Put Me In, Coach! I'm Ready To Play!

Examples 1a. and 1b. were present this weekend in the form of Dawgs/Falcons vs. Cocks/Vikes.
Richt and Petrino both stubbornly decided to continue force feeding their veteran RBs coming off of injuries instead of trying something different--until it was too late. Thomas Brown (12/49) and Warrick Dunn (22/55) were bottled up, pushed back, strung out, and tripped all through the first half. So what do the coaches do? Keep plugging away. Only after both teams were behind by a TD or more do the coaches put in the young studs. And what do the studs do? Ramble for over 6 ypc each. (Moreno 14/104, Norwood 5/33). We heard all off-season about both young RBs and how much they had improved and that they'd see a bigger role on offense. Yet when game time comes, the vets are in there banging fruitlessly away while bigger talent pines on the pine.

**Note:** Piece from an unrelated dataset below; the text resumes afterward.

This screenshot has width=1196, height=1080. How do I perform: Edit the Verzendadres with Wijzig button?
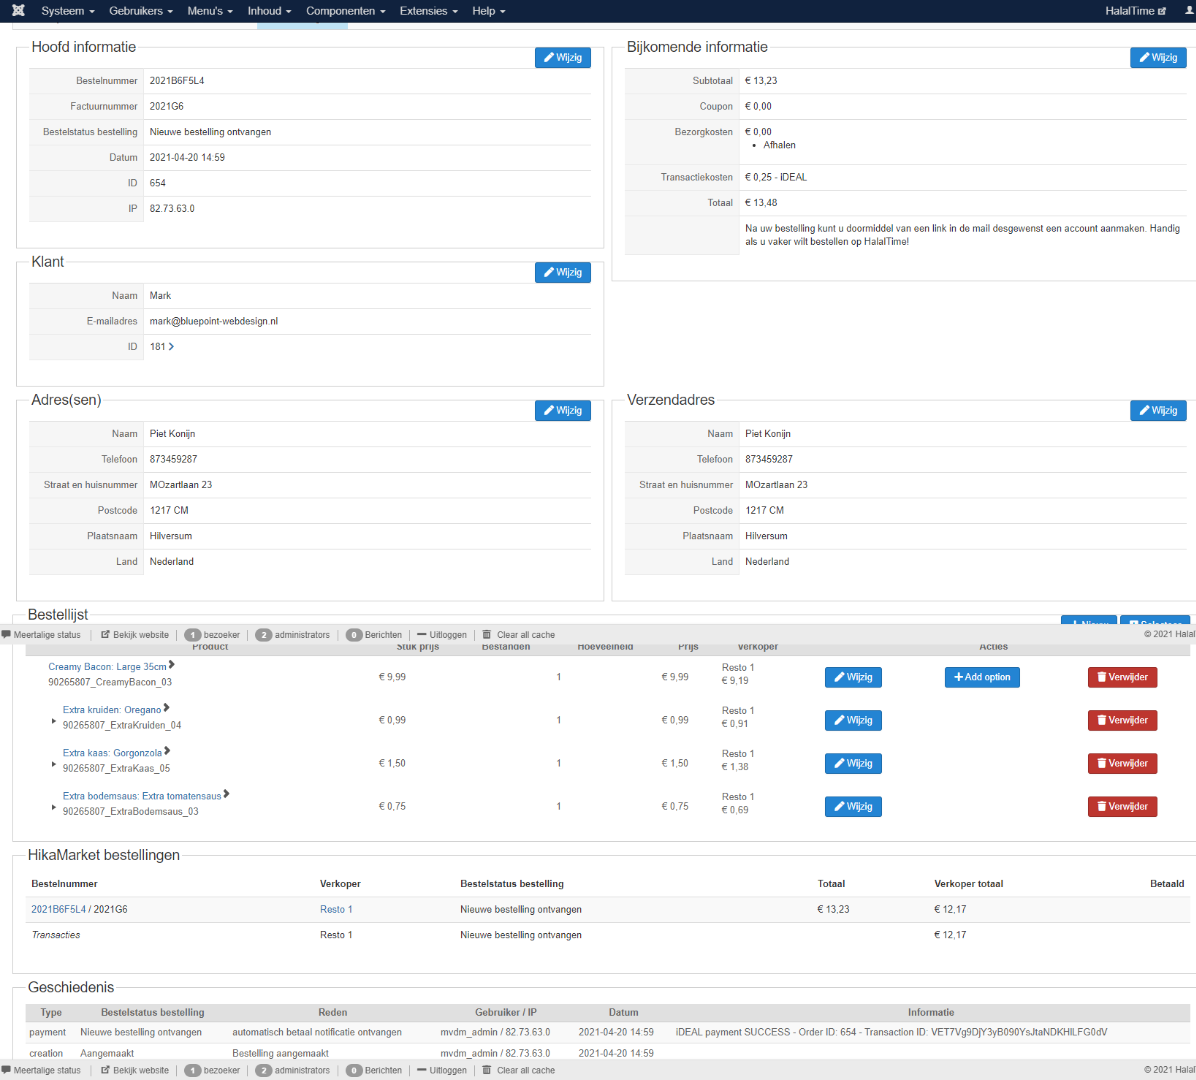coord(1157,411)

I understand the desire for veteran leadership and a "been there, done that" trust. But at what point do teams that are admittedly developing (at best) turn to the future to enchance the skills of their players. I'll concede that it's different on a positional basis (as playing QB requires more maturity and study than, say, playing RB and hitting the hole) and that with some positions (like QB) there are inherent risks (confidence, injury) that could deter a coach, but if you're going to "put the team in the best position to win" shouldn't that necessitate putting the more skilled players on the field. Even if you risk mistakes, doesn't the reward outweigh that?

Similarly, if the argument is that you want players who are experienced, then why play the young players late in the game instead of early? Wouldn't it make more sense to play the vets in crunch time (once the defense has been loosened by the younger player)? What "experience" are the young players gaining by being out there in mop-up duty or trying to come from behind? I understand you have to earn the coaches trust, but at some point the talent outweighs the risk. Isn't that how Stafford ended up being starter? Let's hope the coaches see the same things that I saw this weekend and make some moves.